A node can carry out a transaction Malleabity by changing your transaction ID on the network but they don't have the strength to extract the signature from a transaction, this point is kind of too off.

[asimi.io]

Through the power of encryption, knowing the bitcoin address does now not give get entry to to the bitcoins associated with the cope with. Simplest the private key may be used to get admission to bitcoins. There are groups devoted to blockchain analysis and there are already web sites measuring the level of privateness of addresses/transactions and mentioning the maximum probable reasons for lower ratings!

[witcher_sense]

The fundamentals of asymmetric cryptography is based on the fact that you can and should reveal your public key and signature without any risk of your private keys being compromised specially if ECDSA is used. If there were any risks then it would make the whole system obsolete not just reused addresses.
The only serious issue with reused addresses is a privacy related one.

Perhaps, the author is refering to the problem described here: https://web.archive.org/web/20160308014317/http://www.nilsschneider.net/2013/01/28/recovering-bitcoin-private-keys.html ?  

As far as I understand, when the same address is reused, signatures are created with the same private key. This private key can be calculated if, and only if, the k-value (random integer) is either not-so-random (deterministic or weak entropy) or the said k-value is also reused. We are interested in the latter case because the former case doesn't require the reuse of addresses. So, if the wallet software in question is compromised, malicious, flawed, or outdated, or the user himself is trying to sign a transaction using a custom, poorly written ECDSA signature algorithm, it may result in a private key vulnerable to theft. If a wallet uses the same k-value each time it signs a transaction, an attacker can take advantage of this vulnerability and steal all the coins that still are on a reused address.

[TheBeardedBaby]

just a side note here, bitcoin.com is not the real home for bitcoin, just to know that the link there describing the advantages of their bitcoin wallet is not the real bitcoin wallet, it's just the Rorger Ver's altcoin.

[tranthidung]

just a side note here, bitcoin.com is not the real home for bitcoin, just to know that the link there describing the advantages of their bitcoin wallet is not the real bitcoin wallet, it's just the Rorger Ver's altcoin.

Two screenshots ^{by pooya87} from the past, in early days of Roger Ver's scam efforts. There are better sites to learn about Bitcoin, read news about Bitcoin.

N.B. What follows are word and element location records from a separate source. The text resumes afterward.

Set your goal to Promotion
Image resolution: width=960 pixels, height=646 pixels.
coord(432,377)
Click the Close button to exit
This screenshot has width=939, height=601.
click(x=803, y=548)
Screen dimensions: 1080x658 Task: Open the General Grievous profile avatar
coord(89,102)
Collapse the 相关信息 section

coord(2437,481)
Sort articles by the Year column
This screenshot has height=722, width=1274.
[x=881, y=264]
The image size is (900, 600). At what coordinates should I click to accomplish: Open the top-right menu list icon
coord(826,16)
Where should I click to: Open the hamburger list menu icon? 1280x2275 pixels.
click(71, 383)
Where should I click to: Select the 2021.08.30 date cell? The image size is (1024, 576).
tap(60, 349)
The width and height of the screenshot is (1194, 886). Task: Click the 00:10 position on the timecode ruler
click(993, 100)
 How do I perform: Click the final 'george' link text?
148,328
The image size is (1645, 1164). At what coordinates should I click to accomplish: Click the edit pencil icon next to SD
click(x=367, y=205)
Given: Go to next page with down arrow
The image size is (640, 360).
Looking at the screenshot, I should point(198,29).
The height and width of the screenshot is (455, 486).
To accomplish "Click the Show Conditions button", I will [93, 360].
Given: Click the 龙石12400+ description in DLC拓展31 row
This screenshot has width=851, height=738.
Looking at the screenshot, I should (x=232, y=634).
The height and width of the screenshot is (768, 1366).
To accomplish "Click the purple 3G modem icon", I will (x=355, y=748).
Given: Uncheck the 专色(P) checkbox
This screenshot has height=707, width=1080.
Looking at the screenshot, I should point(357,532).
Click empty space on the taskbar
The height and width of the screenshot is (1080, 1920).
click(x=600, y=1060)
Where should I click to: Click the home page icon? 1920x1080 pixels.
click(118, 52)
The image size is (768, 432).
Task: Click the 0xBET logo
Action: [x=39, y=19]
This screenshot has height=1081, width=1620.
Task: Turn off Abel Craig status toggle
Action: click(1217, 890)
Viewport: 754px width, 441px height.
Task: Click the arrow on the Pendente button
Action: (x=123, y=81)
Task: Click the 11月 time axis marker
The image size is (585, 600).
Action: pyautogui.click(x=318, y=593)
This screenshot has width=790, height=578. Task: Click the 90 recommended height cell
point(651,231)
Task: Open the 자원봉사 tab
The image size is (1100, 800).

• Make sure you get legit bitcoin and its wallets, resources

[Smartvirus]

1. It is quite harmful to one's privacy and becomes an impediment to BTC censorship resistance
 2. It can leave one open to niche attacks and one becomes vulnerable to these cyber thieves who will extract private keys from signatures after a transaction has been made.
 3. Quantum computers could extract private keys if these addresses are re used.

On the count of 1 as at above, talking about privacy, of course. The public keys were never to be private, that's why its called a public key. It was made to be opened to checks and verifications on transactions done on it but still, remains private as per the identity of whom is behind the address. Although, it puts it directly in the way of an attack to use an address way too often as the loads of coins on it makes it a target for hackers. This you can mitigate by simply generating new address as the need arises.

On the count of 2&3, there isn't a way for which, private keys or seed phrase would be extracted from the public address nor the transaction signatures as these are just a means to the authenticity of transactions done on the blocks and have no links to the keys of the addresses behind.
About quantum computers, of course they've got high processors and are relatively very smart but not up to the task of generating or guessing private keys just yet.